There is a deliberate decision here in handling communication/weight gathering at the transformer-block level. While it would be possible to have individual gather calls for each parameter, this would result in a large number of additional kernel calls and event synchronizations. While there might be a latency advantage for the first layer (we can start computing as soon as the first parameter is available, instead of the whole layer), in subsequent layers there is no benefit: Either communication is faster than computation, and the next block can start immediately, or it is slower, in which case double-buffering still ensures that data is transferred at maximum bandwidth.

Double-buffering in itself is also much more difficult to implement at smaller granularity: If we had one buffer for the attention part, and one for the MLP part, for example, then we would get significant imbalances, with the MLP part requiring more communication and (for moderate sequence lengths) more computation. This would make it more difficult to ensure perfect communication/computation overlap.

In all, the block-level gather provides a simple mental model, keeps the forward_block function straightforward, and does not have significant performance drawbacks compared to more complicated implementations.

Quantized Matmul

Let's take a look inside the forward_qmm function that we've used above.

void forward_qmm(Tensor& out, QuantizableTensor& inp, Tensor& weight, std::optional<Tensor> bias,
                 cublasLtHandle_t handle, Tensor workspace,
                 int B, int T, int C, int OC,
                 const cudaDeviceProp& dp, bool reuse_inp_quant,
                 cudaStream_t stream) {
    if (weight.DType == inp.Value.DType) {
        matmul(out, weight, inp.Value, bias, nullptr, nullptr, handle, workspace, OC, B*T, C, EMMTranspose::TN, false, stream);
        return;
   }

    if (!reuse_inp_quant) {
        quantize_with_abs_max(inp.Quant.value(), inp.Quant->scale(), inp.Value, inp.Quant->abs_max(), B*T*C, dp, stream);
    }

    if (weight.DType == ETensorDType::BF16) {
        matmul(out, weight, inp.Quant.value(), bias, nullptr, nullptr, handle, workspace, OC, B*T, C, EMMTranspose::TN, false, stream);
    } else {
        matmul(out, weight, inp.Quant.value(), bias, weight.scale(), inp.Quant->scale(), handle, workspace, OC, B*T, C, EMMTranspose::TN, false, stream);
    }
}

There is the trivial code-path, when the matmul is not quantized, identified by weights having the same dtype as unquantized inputs. If the weights are quantized, we need to ensure the input dtype matches. In the ideal case, a quantized version of the input is already available (reuse_inp_quant), otherwise, we need to quantize the input. We assume, however, that at least the abs-max has already been computed (usually, we fuse this into the previous op anyway). In addition to converting the input, quantize_with_abs_max also sets up the correct scale to be used for the matmul. Then we can launch the matmul, supplying the scale factors in case of fp8 quantization.

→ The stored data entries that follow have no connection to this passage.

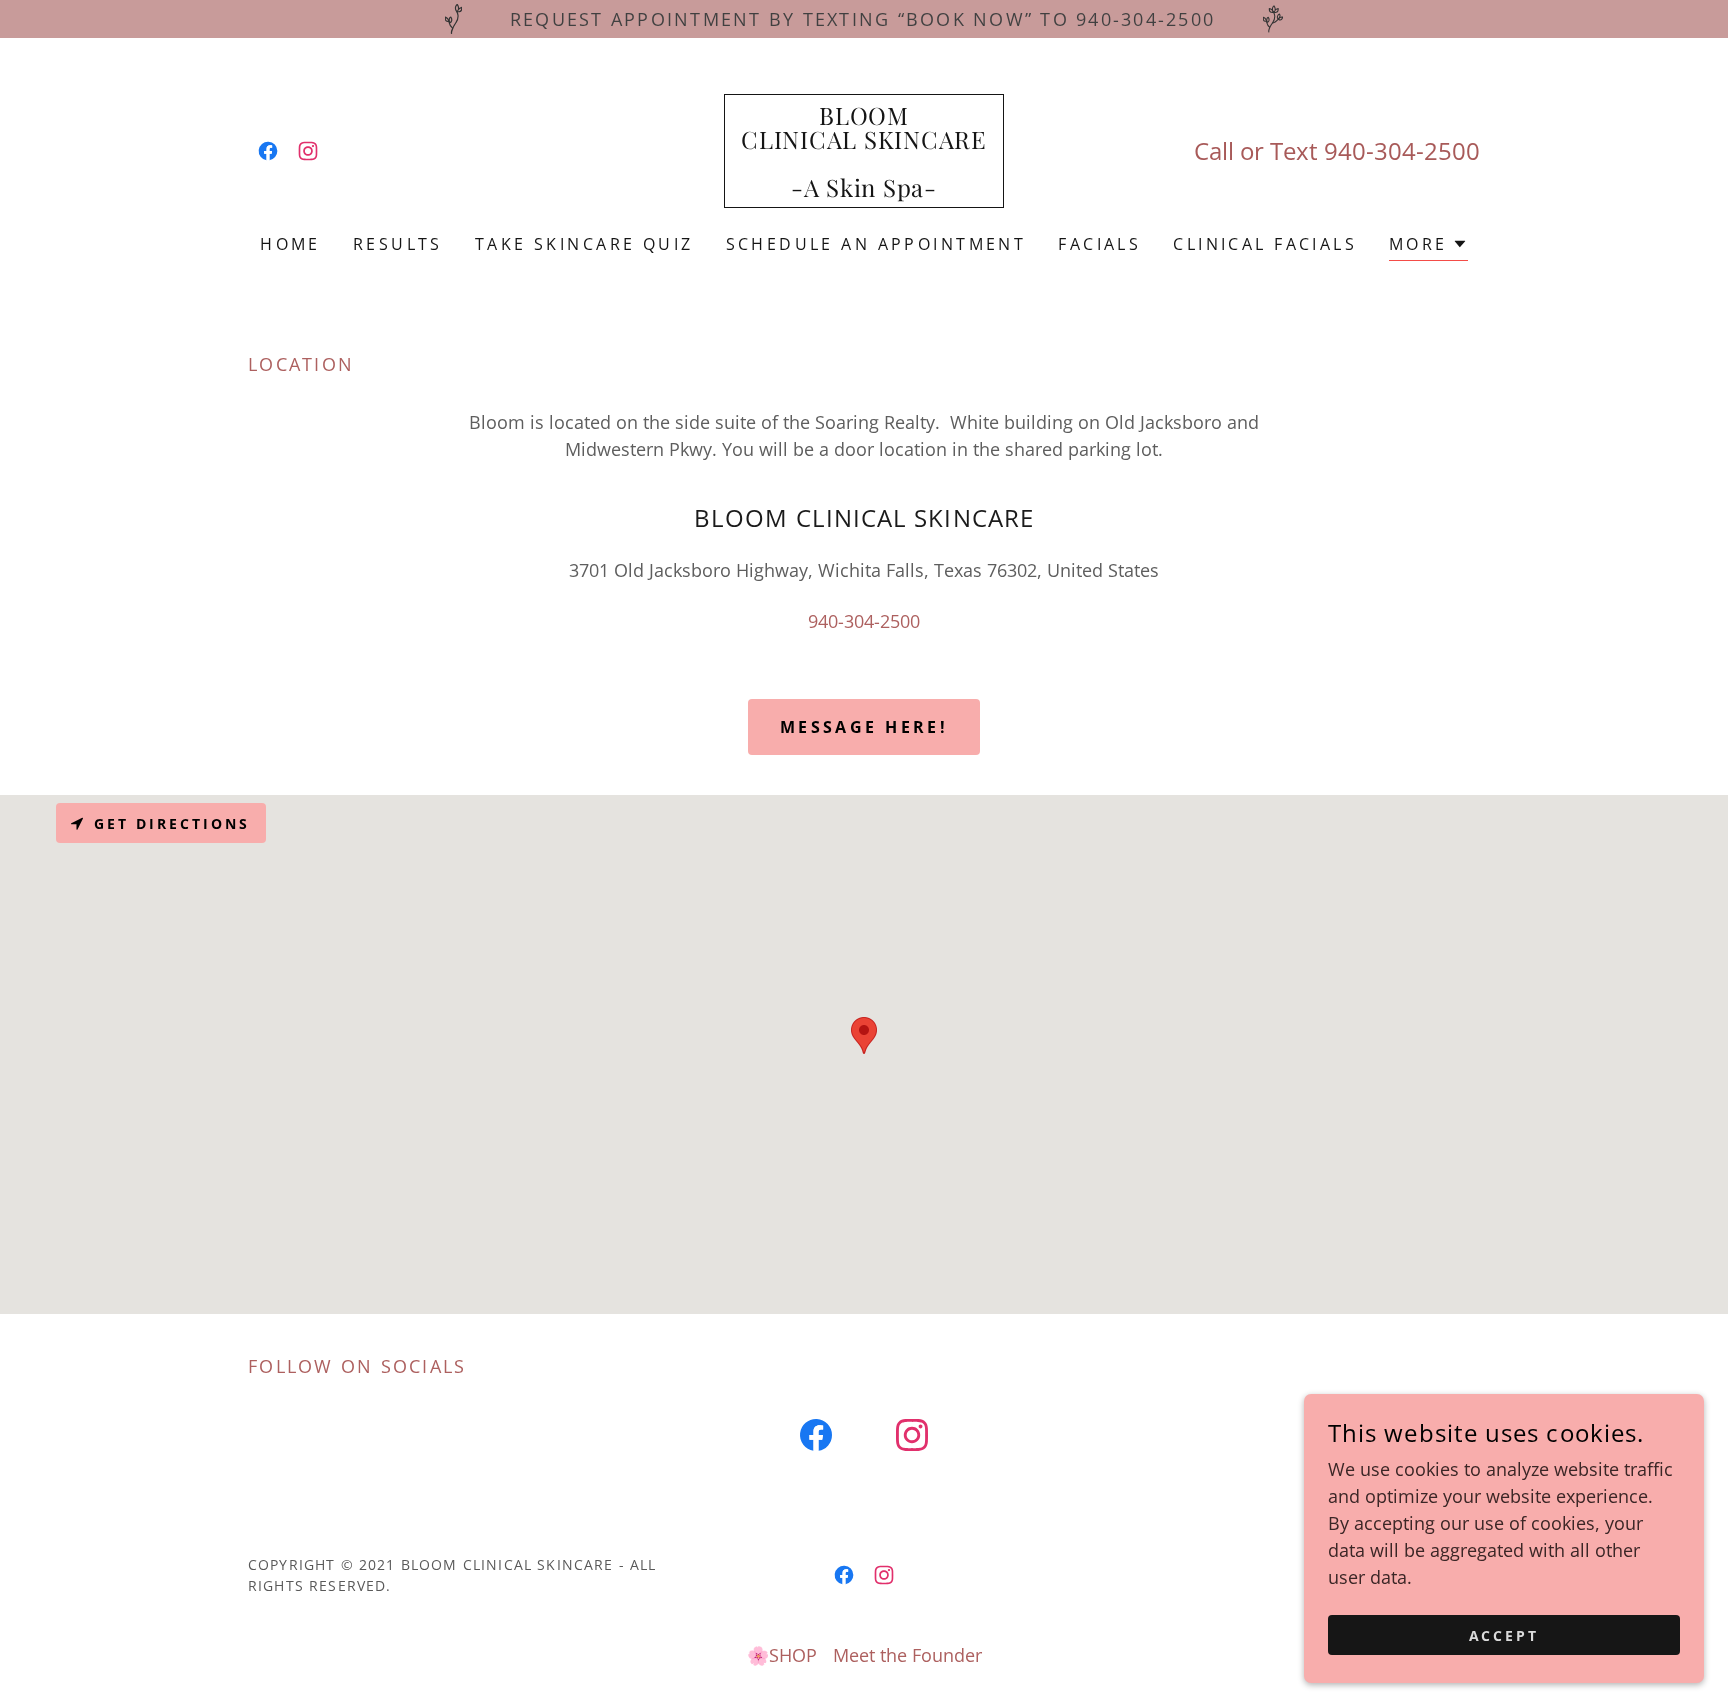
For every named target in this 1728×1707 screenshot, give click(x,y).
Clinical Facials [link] (1265, 244)
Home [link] (290, 244)
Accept (1504, 1635)
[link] (268, 151)
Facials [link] (1099, 244)
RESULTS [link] (398, 244)
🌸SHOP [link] (782, 1655)
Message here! (864, 727)
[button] (1428, 246)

Implementation of weight management

Finally, let's break open the gather/get/release black-boxes and see how these functions are implemented.

The first decision the gather function needs to make is to check whether the weights are already present locally. For that purpose, we maintain the following data structure for each block buffer:

struct sGatherData {
    int LayerIdx = -1;                  // which layer currently stored in this buffer
    cudaEvent_t DoneEvent = nullptr;    // cuda event to synchronize actions
    bool Fetch = false;                 // indicates whether a gather op has been scheduled
    bool Done = true;                   // indicates whether the param is in use
    int Version = -1;                   // last step at which we gathered this param
};

Then we can check whether data needs to be gathered as follows:

bool is_in_cache(sGatherData& data, int expected) const {
    if(!data.Done) {
        throw std::logic_error("still in use");
    }

    if(data.LayerIdx == expected && data.Version == mVersion) {
        data.Fetch = false;
        return true;
    }

    data.LayerIdx = expected;
    data.Fetch = true;
    return false;
}

This first checks that the buffer is not still in use, logically (i.e., we forgot to call release -- this is a programming error, the branch will never be taken with correct usage). As we tag each buffer with the layer it currently stores, and a step number (version), we can check if the data currently present if from the same layer and same step. This can happen at the transition from forward to backward pass, when the last transformer block is still available locally. In such cases, we record that we do not need to fetch any data. Otherwise, we update LayerIdx to indicate that this buffer now stores the new layer, and mark that data will be fetched.

The gather function itself first checks if cached data is present. If not, it checks if an already quantized version of the weights exists. If not, dtype conversions are started. If there happens to be any conversion, we need to update the DoneEvent to ensure that communication only starts after the dtype conversion is complete. The DoneEvent would have been previously reported at the release of the old weights within this buffer, which happens on the main stream, too, so updating the event is a safe operation that pushes the event completion to a later point in time. Finally, we can schedule the gather operations themselves, execute them, and record a new version of DoneEvent, this time triggered on the communication stream.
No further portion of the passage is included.